⟨

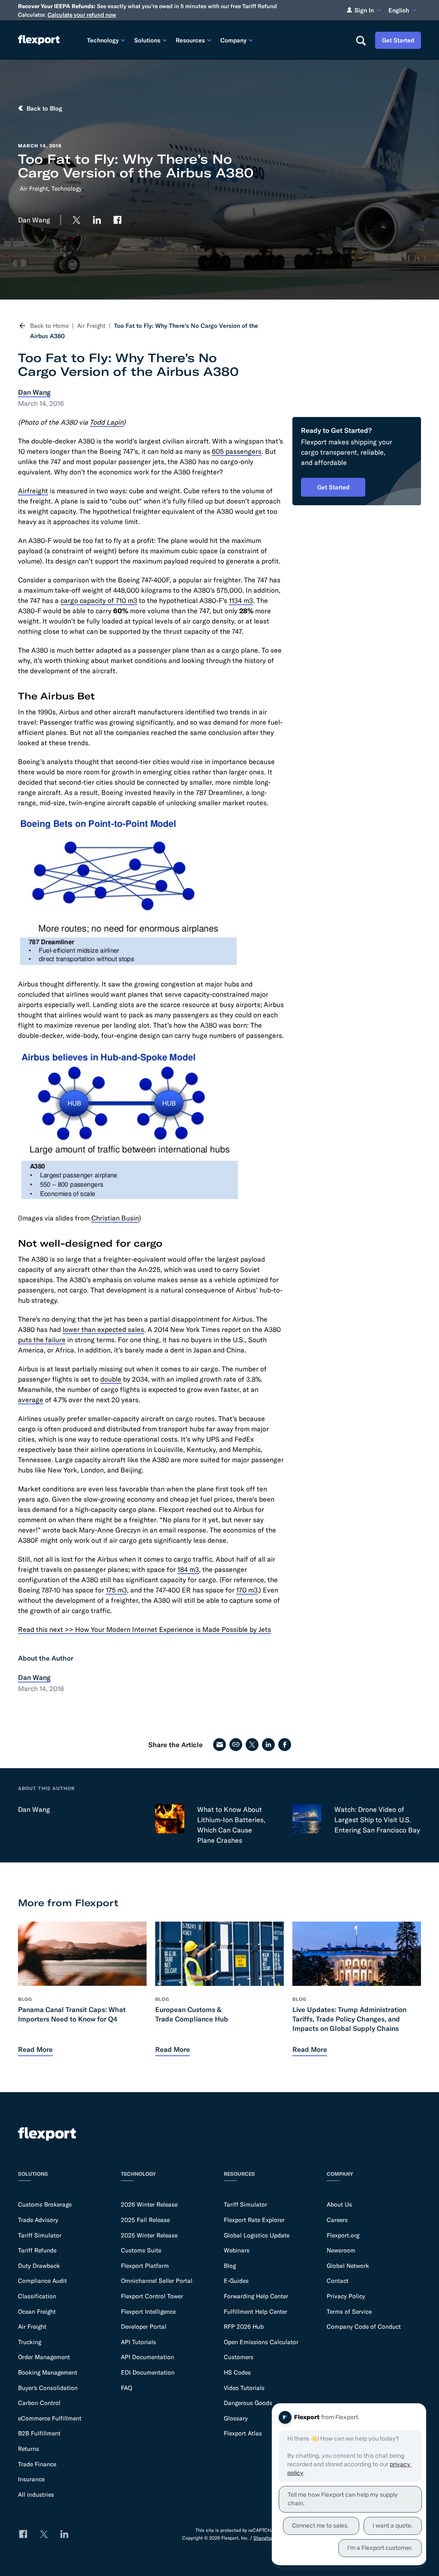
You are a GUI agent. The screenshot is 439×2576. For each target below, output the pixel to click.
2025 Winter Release (149, 2235)
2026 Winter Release (149, 2204)
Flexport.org (343, 2235)
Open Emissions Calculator (261, 2342)
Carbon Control (39, 2403)
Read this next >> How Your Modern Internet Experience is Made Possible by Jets (144, 1629)
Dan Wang (34, 1809)
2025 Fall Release (145, 2220)
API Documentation (147, 2357)
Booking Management (47, 2372)
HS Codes (237, 2372)
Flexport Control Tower (152, 2296)
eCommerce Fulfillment (49, 2418)
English (398, 10)
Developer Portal (143, 2326)
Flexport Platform (145, 2266)
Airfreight (33, 490)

⟩

> **Problem description**
Each entry, word for word, belongs in your answer; each picture does not.

> **Reply to the exercise**
You are a GUI agent. The screenshot is 439×2576. For each target below, output the pixel to click.
2025 Winter Release (149, 2235)
2026 Winter Release (149, 2204)
Flexport.org (343, 2235)
Open Emissions Calculator (261, 2342)
Carbon Control (39, 2403)
Read this next >> How Your Modern Internet Experience is Made Possible by Jets (144, 1629)
Dan Wang (34, 1809)
2025 Fall Release (145, 2220)
API Documentation (147, 2357)
Booking Management (47, 2372)
HS Codes (237, 2372)
Flexport Control Tower (152, 2296)
eCommerce Fulfillment (49, 2418)
English (398, 10)
Developer Portal (143, 2326)
Flexport Platform (145, 2266)
Airfreight (33, 490)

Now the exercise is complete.